Researchers conducted a study in an effort to understand therapist-identified factors influencing clinical adoption of a telehealth walking self-management intervention for individuals with lower-limb amputations.
Semi-structured focus groups were completed with actively practicing physical and occupational therapists treating populations that are medically complex. A qualitative explorative design was employed with conventional content analysis and iterative independent parallel coding using two analysts. Themes and subthemes were generated with a consensus building process identifying patterns and collapsing codes to represent participant perspectives.
Results of the qualitative study showed that thematic saturation was met after five focus groups (24 therapists). Therapists were, on average, 34 years old and predominantly female (n = 19; 79 percent) physical therapists (n = 17; 71percent).
Three primary facilitator and barrier themes were identified for intervention adoption: system, therapist, and person. System considerations included telehealth support and interprofessional care coordination. Therapist facilitators included self-management programming that overlapped with standard of care and personalization methods. However, limited behavioral theory training was a therapist level barrier. Finally, person factors such as patient activation could influence both positively and negatively. Person facilitators included social support and barriers included the complex health condition.
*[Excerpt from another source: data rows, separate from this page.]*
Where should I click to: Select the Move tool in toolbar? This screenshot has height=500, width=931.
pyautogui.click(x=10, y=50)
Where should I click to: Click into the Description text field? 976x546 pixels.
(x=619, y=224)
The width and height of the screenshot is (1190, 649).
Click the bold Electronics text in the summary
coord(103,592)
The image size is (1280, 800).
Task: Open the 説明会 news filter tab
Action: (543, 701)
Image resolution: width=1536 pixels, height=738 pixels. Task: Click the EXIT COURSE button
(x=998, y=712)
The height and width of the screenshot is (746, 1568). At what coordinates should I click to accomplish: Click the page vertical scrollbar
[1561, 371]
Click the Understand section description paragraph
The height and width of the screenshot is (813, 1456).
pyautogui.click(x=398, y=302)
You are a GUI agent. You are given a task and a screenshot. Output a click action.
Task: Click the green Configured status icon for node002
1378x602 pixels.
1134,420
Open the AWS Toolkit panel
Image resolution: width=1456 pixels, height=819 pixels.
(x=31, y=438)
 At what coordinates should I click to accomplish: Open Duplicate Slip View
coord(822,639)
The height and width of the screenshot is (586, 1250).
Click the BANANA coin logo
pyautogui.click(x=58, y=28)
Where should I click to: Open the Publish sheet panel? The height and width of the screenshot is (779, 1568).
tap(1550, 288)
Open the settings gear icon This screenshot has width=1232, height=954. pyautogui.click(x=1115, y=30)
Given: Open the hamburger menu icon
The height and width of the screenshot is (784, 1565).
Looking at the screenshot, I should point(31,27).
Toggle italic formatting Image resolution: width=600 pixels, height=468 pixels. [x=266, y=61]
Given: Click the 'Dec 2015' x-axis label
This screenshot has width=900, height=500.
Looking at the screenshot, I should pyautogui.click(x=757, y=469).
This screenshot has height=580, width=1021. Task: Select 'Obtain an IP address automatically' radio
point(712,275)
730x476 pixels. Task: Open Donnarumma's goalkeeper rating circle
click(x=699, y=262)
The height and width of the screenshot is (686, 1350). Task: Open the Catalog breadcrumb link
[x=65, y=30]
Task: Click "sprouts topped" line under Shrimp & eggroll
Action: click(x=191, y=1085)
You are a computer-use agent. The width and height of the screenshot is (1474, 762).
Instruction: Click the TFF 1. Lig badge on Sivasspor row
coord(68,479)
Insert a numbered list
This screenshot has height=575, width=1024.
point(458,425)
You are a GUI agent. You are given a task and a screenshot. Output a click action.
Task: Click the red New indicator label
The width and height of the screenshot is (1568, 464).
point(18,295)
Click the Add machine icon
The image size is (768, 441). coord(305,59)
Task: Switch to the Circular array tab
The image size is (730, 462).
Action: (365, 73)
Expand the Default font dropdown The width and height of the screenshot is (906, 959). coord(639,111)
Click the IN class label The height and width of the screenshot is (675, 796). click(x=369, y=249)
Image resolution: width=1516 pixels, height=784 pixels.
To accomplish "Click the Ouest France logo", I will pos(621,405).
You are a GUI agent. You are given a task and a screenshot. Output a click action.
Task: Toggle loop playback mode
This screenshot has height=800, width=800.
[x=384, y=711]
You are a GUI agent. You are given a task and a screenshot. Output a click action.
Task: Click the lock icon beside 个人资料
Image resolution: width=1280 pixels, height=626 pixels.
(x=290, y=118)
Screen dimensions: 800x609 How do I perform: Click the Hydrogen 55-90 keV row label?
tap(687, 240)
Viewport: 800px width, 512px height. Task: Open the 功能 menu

Researchers found that system, therapist, and person facilitators and barriers must be considered to maximize the adoption of similar telehealth walking self-management interventions and prior to larger scale implementation of the current intervention for individuals with lower-limb amputation. A telehealth walking self-management intervention also has potential impact for individuals with lower-limb amputations and must be considered in terms of optimizing system, therapist, and person level facilitators and barriers to implementation.